- TASK DESCRIPTION
Can you rewrite the listing below, changing every "radio button" to "option button" and leaving everything else unchanged?

- INFORMATION GIVEN

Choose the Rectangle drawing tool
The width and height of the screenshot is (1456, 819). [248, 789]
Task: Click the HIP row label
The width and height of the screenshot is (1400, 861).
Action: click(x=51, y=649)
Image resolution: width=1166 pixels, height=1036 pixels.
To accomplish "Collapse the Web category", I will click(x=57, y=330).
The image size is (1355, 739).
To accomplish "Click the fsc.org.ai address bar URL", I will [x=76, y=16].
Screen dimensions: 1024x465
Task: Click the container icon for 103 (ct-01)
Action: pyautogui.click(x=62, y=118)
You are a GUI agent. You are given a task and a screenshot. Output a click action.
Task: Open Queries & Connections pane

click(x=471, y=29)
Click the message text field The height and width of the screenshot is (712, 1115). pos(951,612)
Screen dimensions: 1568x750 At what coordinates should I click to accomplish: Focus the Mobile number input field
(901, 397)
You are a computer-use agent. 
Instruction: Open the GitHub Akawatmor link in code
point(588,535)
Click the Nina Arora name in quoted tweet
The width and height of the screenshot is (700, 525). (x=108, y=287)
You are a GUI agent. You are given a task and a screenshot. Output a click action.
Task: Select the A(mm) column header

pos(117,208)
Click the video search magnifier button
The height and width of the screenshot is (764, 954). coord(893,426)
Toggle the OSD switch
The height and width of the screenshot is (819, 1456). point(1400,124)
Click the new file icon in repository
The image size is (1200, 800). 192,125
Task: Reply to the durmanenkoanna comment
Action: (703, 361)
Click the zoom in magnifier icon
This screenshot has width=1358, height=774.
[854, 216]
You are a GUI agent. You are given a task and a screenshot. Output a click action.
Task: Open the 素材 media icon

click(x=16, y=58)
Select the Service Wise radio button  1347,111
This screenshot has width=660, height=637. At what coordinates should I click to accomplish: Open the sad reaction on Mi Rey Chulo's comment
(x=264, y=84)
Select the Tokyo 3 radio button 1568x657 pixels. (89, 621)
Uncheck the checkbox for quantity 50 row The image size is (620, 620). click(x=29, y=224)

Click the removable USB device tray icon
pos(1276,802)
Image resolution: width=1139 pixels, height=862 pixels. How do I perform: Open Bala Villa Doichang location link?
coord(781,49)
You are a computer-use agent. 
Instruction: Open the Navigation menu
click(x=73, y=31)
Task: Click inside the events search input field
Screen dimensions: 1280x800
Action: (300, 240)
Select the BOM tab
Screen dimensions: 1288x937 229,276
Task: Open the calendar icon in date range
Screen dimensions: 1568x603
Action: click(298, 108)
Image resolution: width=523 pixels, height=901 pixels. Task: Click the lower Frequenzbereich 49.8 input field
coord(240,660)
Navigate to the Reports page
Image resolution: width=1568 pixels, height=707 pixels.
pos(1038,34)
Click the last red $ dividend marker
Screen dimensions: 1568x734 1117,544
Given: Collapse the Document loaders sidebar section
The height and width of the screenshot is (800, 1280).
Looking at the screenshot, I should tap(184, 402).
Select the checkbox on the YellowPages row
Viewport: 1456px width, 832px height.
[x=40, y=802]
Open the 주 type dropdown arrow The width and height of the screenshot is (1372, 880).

- FULL RESPONSE
Choose the Rectangle drawing tool
The width and height of the screenshot is (1456, 819). [248, 789]
Task: Click the HIP row label
The width and height of the screenshot is (1400, 861).
Action: click(x=51, y=649)
Image resolution: width=1166 pixels, height=1036 pixels.
To accomplish "Collapse the Web category", I will click(x=57, y=330).
The image size is (1355, 739).
To accomplish "Click the fsc.org.ai address bar URL", I will [x=76, y=16].
Screen dimensions: 1024x465
Task: Click the container icon for 103 (ct-01)
Action: pyautogui.click(x=62, y=118)
You are a GUI agent. You are given a task and a screenshot. Output a click action.
Task: Open Queries & Connections pane

click(x=471, y=29)
Click the message text field The height and width of the screenshot is (712, 1115). pos(951,612)
Screen dimensions: 1568x750 At what coordinates should I click to accomplish: Focus the Mobile number input field
(901, 397)
You are a computer-use agent. 
Instruction: Open the GitHub Akawatmor link in code
point(588,535)
Click the Nina Arora name in quoted tweet
The width and height of the screenshot is (700, 525). (x=108, y=287)
You are a GUI agent. You are given a task and a screenshot. Output a click action.
Task: Select the A(mm) column header

pos(117,208)
Click the video search magnifier button
The height and width of the screenshot is (764, 954). coord(893,426)
Toggle the OSD switch
The height and width of the screenshot is (819, 1456). point(1400,124)
Click the new file icon in repository
The image size is (1200, 800). 192,125
Task: Reply to the durmanenkoanna comment
Action: (703, 361)
Click the zoom in magnifier icon
This screenshot has width=1358, height=774.
[854, 216]
You are a GUI agent. You are given a task and a screenshot. Output a click action.
Task: Open the 素材 media icon

click(x=16, y=58)
Select the Service Wise option button  1347,111
This screenshot has width=660, height=637. At what coordinates should I click to accomplish: Open the sad reaction on Mi Rey Chulo's comment
(x=264, y=84)
Select the Tokyo 3 option button 1568x657 pixels. (89, 621)
Uncheck the checkbox for quantity 50 row The image size is (620, 620). click(x=29, y=224)

Click the removable USB device tray icon
pos(1276,802)
Image resolution: width=1139 pixels, height=862 pixels. How do I perform: Open Bala Villa Doichang location link?
coord(781,49)
You are a computer-use agent. 
Instruction: Open the Navigation menu
click(x=73, y=31)
Task: Click inside the events search input field
Screen dimensions: 1280x800
Action: (300, 240)
Select the BOM tab
Screen dimensions: 1288x937 229,276
Task: Open the calendar icon in date range
Screen dimensions: 1568x603
Action: click(298, 108)
Image resolution: width=523 pixels, height=901 pixels. Task: Click the lower Frequenzbereich 49.8 input field
coord(240,660)
Navigate to the Reports page
Image resolution: width=1568 pixels, height=707 pixels.
pos(1038,34)
Click the last red $ dividend marker
Screen dimensions: 1568x734 1117,544
Given: Collapse the Document loaders sidebar section
The height and width of the screenshot is (800, 1280).
Looking at the screenshot, I should tap(184, 402).
Select the checkbox on the YellowPages row
Viewport: 1456px width, 832px height.
[x=40, y=802]
Open the 주 type dropdown arrow The width and height of the screenshot is (1372, 880).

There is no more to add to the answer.